L’analisi di Bari-Mantova
Una fase di non possesso efficace?
Il dato del possesso palla è eloquente: 78% per il Mantova, appena 22% per il Bari. Un numero che descrive una partita in cui i biancorossi hanno di fatto rinunciato al predominio del gioco, scegliendo un approccio principalmente difensivo. Lo stesso Caserta, nel post-partita, ha spiegato di aver impostato la gara con l’obiettivo di attendere l’avversario senza pressarlo alto, per evitare di concedere campo alle sue spalle. In fase di non possesso, infatti, la squadra si disponeva bene o male con un 4-4-2, soprattutto in avvio di gara. Quando il Mantova attaccava sul lato sinistro, era Castrovilli ad alzarsi dalla linea mediana per portare il primo pressing sul portatore di palla.
Nel momento in cui gli ospiti riuscivano a guadagnare metri, invece, Caserta chiedeva ai suoi di abbassarsi per formare una linea difensiva a cinque, con Dorval e Dickmann che scivolavano accanto ai centrali. L’obiettivo era dare copertura ai braccetti per controllare le corsie laterali, dalle quali arrivavano la maggior parte degli attacchi ospiti, in particolar modo a sinistra, dove l’asse composto da Bani, Ruocco (molto vivace palla al piede) e la mezzala di riferimento ha spesso messo in difficoltà la retroguardia biancorossa. Nel complesso, la difesa ha retto abbastanza bene, ma resta il dubbio che questa solidità sia dipesa soprattutto dai limiti offensivi dei virgiliani che, in ogni caso, sono riusciti a costruire trame interessanti e a trovare spazi tra le linee, pur senza riuscire a capitalizzare le occasioni create.

La sterilità del possesso
Per capire tutte le difficoltà che il Bari ha con la palla al piede basta guardare il primo tempo: un bignami che, in quarantacinque minuti ben al di sotto delle aspettative, riassume buona parte dei motivi per cui oggi la squadra biancorossa è tra le peggiori della categoria. Le statistiche parlano chiaro: appena due occasioni da gol create e, soprattutto, l’ennesima conferma di un’identità di gioco che continua a non vedersi. Il fatto poi che, anche contro l’ultima in classifica, si sia scelto di impostare una partita difensiva, più attenta a non prenderle che a provare a imporsi, unito ai continui cambi di formazione senza mai trovare la quadra, restituisce l’immagine di un tecnico in totale confusione, che fino ad ora non ha trovato le tracce su cui impostare poi la base del lavoro per uscire da questa situazione.

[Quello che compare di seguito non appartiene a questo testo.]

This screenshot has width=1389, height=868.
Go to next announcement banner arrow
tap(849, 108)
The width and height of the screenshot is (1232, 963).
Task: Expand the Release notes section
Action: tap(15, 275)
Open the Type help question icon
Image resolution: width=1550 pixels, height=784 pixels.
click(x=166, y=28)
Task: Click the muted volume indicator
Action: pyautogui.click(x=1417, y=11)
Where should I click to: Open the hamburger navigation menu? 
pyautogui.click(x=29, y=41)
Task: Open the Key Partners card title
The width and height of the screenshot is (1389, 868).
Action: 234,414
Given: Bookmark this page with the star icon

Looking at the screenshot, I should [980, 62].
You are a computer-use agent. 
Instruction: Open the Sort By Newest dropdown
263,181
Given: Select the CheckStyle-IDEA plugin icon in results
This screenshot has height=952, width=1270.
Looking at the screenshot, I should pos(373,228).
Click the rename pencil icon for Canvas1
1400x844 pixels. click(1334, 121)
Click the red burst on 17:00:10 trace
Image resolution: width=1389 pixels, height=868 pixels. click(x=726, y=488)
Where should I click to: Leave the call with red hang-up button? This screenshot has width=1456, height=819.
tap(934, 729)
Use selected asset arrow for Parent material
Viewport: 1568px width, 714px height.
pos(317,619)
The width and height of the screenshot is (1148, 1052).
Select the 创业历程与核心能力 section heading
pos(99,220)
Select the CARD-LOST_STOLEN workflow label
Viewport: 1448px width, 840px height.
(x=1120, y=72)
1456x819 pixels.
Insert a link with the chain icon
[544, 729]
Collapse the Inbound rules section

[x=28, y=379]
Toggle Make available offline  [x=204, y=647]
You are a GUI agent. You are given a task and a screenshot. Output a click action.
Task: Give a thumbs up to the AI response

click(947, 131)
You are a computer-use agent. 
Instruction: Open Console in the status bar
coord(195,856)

In avvio si è notato subito come il Bari finisse sempre per forzare la giocata, anche per una certa mancanza di personalità e un senso di un’insicurezza collettiva. Eppure il Mantova concedeva spazi: spesso teneva tre difensori bloccati in area e il solo terzino di zona usciva in copertura sull’esterno – Dorval o Dickmann – lasciando ai biancorossi una certa superiorità numerica. In particolar modo i braccetti godevano di libertà perché Ruocco e Bragantini puntavano soprattutto a schermare le linee di passaggio ai centrocampisti. Questa situazione, quando si è verificata, non è stata mai sfruttata: Pucino e Kassama preferivano la giocata sicura all’indietro piuttosto che cercare una soluzione in avanti, rendendo il giro palla lento e prevedibile, permettendo al Mantova di ricompattarsi. La situazione peggiorava ulteriormente quando gli ospiti alzavano il pressing: in tutti questi casi la squadra di Caserta ha finito per forzare la giocata in avanti, perdendo palla.

Meno male che Moncini c’è
A salvare il Bari al termine di una prova bene o male opaca c’è colui che indubbiamente è il suo uomo migliore in questo avvio di stagione, Gabriele Moncini. I numeri parlano chiaro: dodici tiri totali in campionato, sei dei quali nello specchio, e ben cinque gol. La sensazione è che se non fosse per questa sua capacità di rendere prolifico anche quel poco che la squadra riesce a costruire, la situazione dei galletti sarebbe potuta essere anche peggiore.